Predicted mRNA targets remain associated with polysomes in the presence and absence of miRNA-mediated repression. (A) Relative levels of AldoA (white bar) and Pdcd4 (black bar), following treatment with anti-miR. mRNA levels were calculated with the 2^−ΔΔCt method using GAPDH as a reference. (B) Percent distribution profile for AldoA mRNA, a predicted target for miR-122, in sucrose gradients following a single dose of saline (black circle), anti-122 (white square), or anti-21 (gray triangle) 24 h prior to harvest. Arrow indicates the 80S fraction, and the gray box indicates the fractions containing polysomes (PS). (C) As in B for Pdcd4. (D) The corresponding mean summed percent totals of AldoA (white bars) and Pdcd4 (black bars) mRNA in polysomal fractions for each treatment.
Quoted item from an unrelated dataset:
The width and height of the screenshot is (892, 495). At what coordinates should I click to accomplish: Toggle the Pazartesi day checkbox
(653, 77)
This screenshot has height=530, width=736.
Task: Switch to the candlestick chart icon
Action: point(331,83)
Data points were averaged from duplicate experiments, and error bars represent SEM. (E) Three variants of the Pdcd4 transcript are encoded in the same locus in the mouse genome. Left, schematic of variant sequence alignment. The transcripts, which code for the same protein, have variable 5′ UTRs and identical open reading frames (gray box) and 3′ UTRs, except for variant 3, where the miR-21 binding site is absent, but the upstream and downstream portions of the 3′ UTR are retained. Arrows mark the sites for forward (F) and reverse (R) primers for sequence length determination using 3′ rapid amplification of cDNA ends (RACE). Right, agarose gel of PCR products from 3′ RACE. The expected lengths for the variants are marked by arrowheads. Based on intensity comparison between the slower migrating and faster migrating bands, the larger variants containing miR-21 seed matches make up ≥90% of the Pdcd4 transcript population. Reactions containing no reverse transcriptase (no RT) or primers for the actin 3′ UTR served as negative and positive controls, respectively.

FIGURE 7.

miR-21 is highly associated with polysomes and strongly represses a broad range of targets in HeLa cells. (A) Left, percent distribution profile of HeLa miR-21 (dark red circles), HeLa let-7a (dark green triangles), and liver miR-21 (gray open squares) in sucrose gradients loaded with mouse liver or HeLa extracts prepared under the same conditions. The gray box indicates the fractions containing polysomes (PS). Right, the mean summed percent total in polysome fractions 7–13 (highlighted with gray box) for each miRNA (colors are the same as in the left panel). Error bars represent SEM from triplicate experiments. (B) Absolute quantification of miR-21 copy numbers in liver and HeLa lysates normalized to total input RNA. Error bars represent SEM from N = 4 (HeLa) and N = 3 (liver) biological replicates assayed in two independent experiments. (C) Heptanucleotide Sylamer analysis of array profiling of HeLa cells transfected with anti-miR-21 (compared to saline mock transfection). The seed matches for each miRNA are highlighted. All other possible 7-nt sequences not related to the seed match are shown as gray lines and thus represent statistical background noise. The 8m seed match from the octanucleotide analysis is shown superimposed. Heptanucleotide and octanucleotide analyses had similar backgrounds. The peaking of enrichment for miR-21 seed-matched sequences on the left-hand side of the plot indicates that the genes most up-regulated upon miRNA inhibition are enriched for the corresponding seed-matched sequence (cf. mmu liver in Fig. 1D, bottom, left). (D) Heat map comparison of responses in mRNA levels for known targets from inhibition of miR-21 in mouse liver or HeLa.